Notably, in recent years the growth of corporate users’ share was slower than in pre-pandemic years. Kaspersky experts attribute this to the continuing shift towards remote and hybrid work modes. While the pandemic saw both the rise and fall of mandatory restrictions, many companies have decided to continue with remote or hybrid work models and not return to the traditional office work mode. During the pandemic, some organizations’ employees resorted to using home devices protected by consumer solutions, which are insufficient for working purposes. Because attacks detected on home devices are counted as ‘consumer’ threats, regardless of whether the device was being used for working on corporate networks, there is a likely possibility that cybercriminals are even more interested in corporate users than Kaspersky statistics reflect.
What is more, only four malware families were responsible for the attacks on about half of all affected users. While Zbot maintained its position as the number one used malware among financial cybercriminals, SpyEye surged from the eighth most common banking malware, at a 3.4% share in 2020, to the second most common at 12.2% in 2021. At the same time, Emotet (9.3%), described by Europol as “the world’s most dangerous malware”, saw a drop of five percentage points between 2020 and 2021. This coincides with law enforcement agencies’ global collaboration to obstruct the botnet’s infrastructure at the beginning of 2021, which limited Emotet’s activities for at least part of the year.
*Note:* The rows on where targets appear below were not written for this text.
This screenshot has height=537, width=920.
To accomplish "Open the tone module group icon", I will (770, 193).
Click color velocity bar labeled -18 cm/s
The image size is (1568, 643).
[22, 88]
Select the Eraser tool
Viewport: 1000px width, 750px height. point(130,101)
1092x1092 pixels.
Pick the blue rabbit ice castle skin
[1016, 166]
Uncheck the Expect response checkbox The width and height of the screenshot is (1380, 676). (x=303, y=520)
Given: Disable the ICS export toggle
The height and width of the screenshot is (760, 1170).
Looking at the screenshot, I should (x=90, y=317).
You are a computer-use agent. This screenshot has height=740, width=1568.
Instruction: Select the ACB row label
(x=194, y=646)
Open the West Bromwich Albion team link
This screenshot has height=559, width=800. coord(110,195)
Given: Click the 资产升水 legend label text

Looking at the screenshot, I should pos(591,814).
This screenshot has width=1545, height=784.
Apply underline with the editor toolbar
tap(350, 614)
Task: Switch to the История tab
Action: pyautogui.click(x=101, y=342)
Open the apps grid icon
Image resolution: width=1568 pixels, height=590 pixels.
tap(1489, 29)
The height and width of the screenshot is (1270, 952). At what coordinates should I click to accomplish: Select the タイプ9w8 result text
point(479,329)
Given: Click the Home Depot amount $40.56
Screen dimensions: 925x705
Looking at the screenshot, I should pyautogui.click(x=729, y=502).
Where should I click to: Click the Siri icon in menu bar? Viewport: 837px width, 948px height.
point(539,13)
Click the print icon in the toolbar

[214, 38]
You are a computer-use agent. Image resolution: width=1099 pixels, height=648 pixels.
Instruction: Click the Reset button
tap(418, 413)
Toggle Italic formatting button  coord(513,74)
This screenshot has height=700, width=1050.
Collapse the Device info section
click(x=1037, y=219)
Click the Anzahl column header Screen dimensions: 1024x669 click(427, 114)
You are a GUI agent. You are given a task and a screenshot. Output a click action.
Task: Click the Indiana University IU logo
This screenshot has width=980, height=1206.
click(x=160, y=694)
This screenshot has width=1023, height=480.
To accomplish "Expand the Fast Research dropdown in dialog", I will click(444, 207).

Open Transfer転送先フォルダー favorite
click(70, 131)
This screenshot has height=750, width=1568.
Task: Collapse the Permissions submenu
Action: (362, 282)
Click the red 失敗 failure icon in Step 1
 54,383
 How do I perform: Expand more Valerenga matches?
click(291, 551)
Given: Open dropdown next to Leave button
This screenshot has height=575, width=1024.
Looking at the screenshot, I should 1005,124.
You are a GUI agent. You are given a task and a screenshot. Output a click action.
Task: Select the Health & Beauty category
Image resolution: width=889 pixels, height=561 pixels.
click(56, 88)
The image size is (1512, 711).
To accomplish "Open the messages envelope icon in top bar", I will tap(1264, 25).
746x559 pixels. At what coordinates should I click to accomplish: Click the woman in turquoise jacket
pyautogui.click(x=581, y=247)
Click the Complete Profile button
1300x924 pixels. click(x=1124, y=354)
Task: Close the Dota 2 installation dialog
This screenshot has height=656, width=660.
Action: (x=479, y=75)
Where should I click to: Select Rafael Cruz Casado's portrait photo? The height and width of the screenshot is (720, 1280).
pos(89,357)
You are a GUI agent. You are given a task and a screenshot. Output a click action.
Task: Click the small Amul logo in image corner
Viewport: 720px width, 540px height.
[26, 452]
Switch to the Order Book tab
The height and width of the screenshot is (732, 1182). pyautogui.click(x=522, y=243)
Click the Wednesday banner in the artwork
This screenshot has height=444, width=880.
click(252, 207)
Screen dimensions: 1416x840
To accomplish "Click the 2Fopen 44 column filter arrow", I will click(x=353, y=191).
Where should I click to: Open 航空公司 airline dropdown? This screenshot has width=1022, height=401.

‘The growth of attacks on corporate users demonstrates that good security measures and high levels of security awareness are integral to the safety of organizations. Successful financial attacks directed at corporate users often impact the whole organization, not just a single user. And, from our experience, large botnets, such as Emotet, do not target particular users or companies but instead go for the low-hanging fruit, penetrating any organization that they can and later determining whether it is worth expanding its attacks further. Once a cybercriminal penetrates a corporate network, the whole system is at risk. The target does not even have to be connected to devices in the accounting or finance departments – by infecting any device on the same network, attackers can often access devices from those departments. To prevent such attacks from happening and spreading, organizations must make sure that users are aware of the risks that phishing emails or untrusted websites present,’ comments Oleg Kupreev, security expert at Kaspersky.